Work instruction A:
Reproduce the text of the article about Katie Monroe word for word, starting at "One class can" and ending at "criminal procedures class.".
Work instruction B:
Write the next part of the article about Katie Monroe's legal career, continuing from its final sentence.

Quoted passage:
=== Begin Enclosure ===
The Archive of the Magazine for the George Mason University Community

Katie Monroe: Seeking Justice for All

By Corey Jenkins Schaut, MPA '07 on May 21, 2013


Katie Monroe

Katie Monroe

One class can change your life in ways you would never imagine. Just ask Katie Monroe, JD ’90.

As a student at Mason’s School of Law, Monroe was searching for her legal niche—until she took Professor Robert Davidow’s criminal procedures class.

“He changed my life, and he knows he changed my life because I had to tell him over and over,” she says. “I think about him a lot when I’m picking apart complex criminal case facts.”

But at the time, Monroe had no idea how much that class would actually change her life. Just as her career was getting under way, a family crisis struck. In 1992, Monroe’s mother, Beverly, was convicted of murdering her companion, Roger de la Burde, in what investigators theorized was a murder staged as a suicide. Beverly was sentenced to 22 years in prison. Despite the fact that key evidence was withheld—including both state and local medical examiners ruling the death a suicide—it took 10 years for the conviction to be overturned. In total, Beverly spent seven of those years in prison. Monroe, who had completed a clerkship with the Virginia Circuit Court of Appeals and later joined the Civil Rights Commission, quit her job and did nothing but work on the case for eight years.

While Monroe had developed her interest in criminal justice through law school, it was her family’s struggle that truly forged her career. She has since dedicated herself to innocence work, from the policy side as well as the on-the-ground fight to free those who have been wrongfully convicted.
=== End Enclosure ===
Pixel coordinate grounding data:
=== Begin Enclosure ===
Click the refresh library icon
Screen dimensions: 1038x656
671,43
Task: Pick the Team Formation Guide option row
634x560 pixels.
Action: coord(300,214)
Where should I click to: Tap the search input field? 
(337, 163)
=== End Enclosure ===
=== Begin Enclosure ===
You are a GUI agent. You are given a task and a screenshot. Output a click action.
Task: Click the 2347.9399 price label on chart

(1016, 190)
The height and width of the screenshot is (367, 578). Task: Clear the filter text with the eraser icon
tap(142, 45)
=== End Enclosure ===
Response area A:
One class can change your life in ways you would never imagine. Just ask Katie Monroe, JD ’90.

As a student at Mason’s School of Law, Monroe was searching for her legal niche—until she took Professor Robert Davidow’s criminal procedures class.

Response area B:
“I always felt that on some level my personal and professional lives collided,” she says.

After her mother’s case was resolved, Monroe spent two years at the Constitution Project, a think tank dedicated to improving the criminal justice system. She then became executive director of the Rocky Mountain Innocence Center, an affiliate of the Innocence Project that works to free those wrongfully convicted.

She spent the next six years in Salt Lake City, Utah, working cases in the region and partnering with state officials to improve laws regulating postconviction cases, including landmark innocence legislation in Nevada, Wyoming, and Utah.

Her policy work captured the attention of the New York-based Innocence Project, the first of the nationwide network. The group approached Monroe to serve as their Washington, D.C.-based senior advocate for national partnerships, a job she began in August 2012.

Her new job puts her on the preventive side of innocence work, as she meets with national law enforcement and prosecutorial organizations to discuss partnerships and efforts to prevent wrongful convictions.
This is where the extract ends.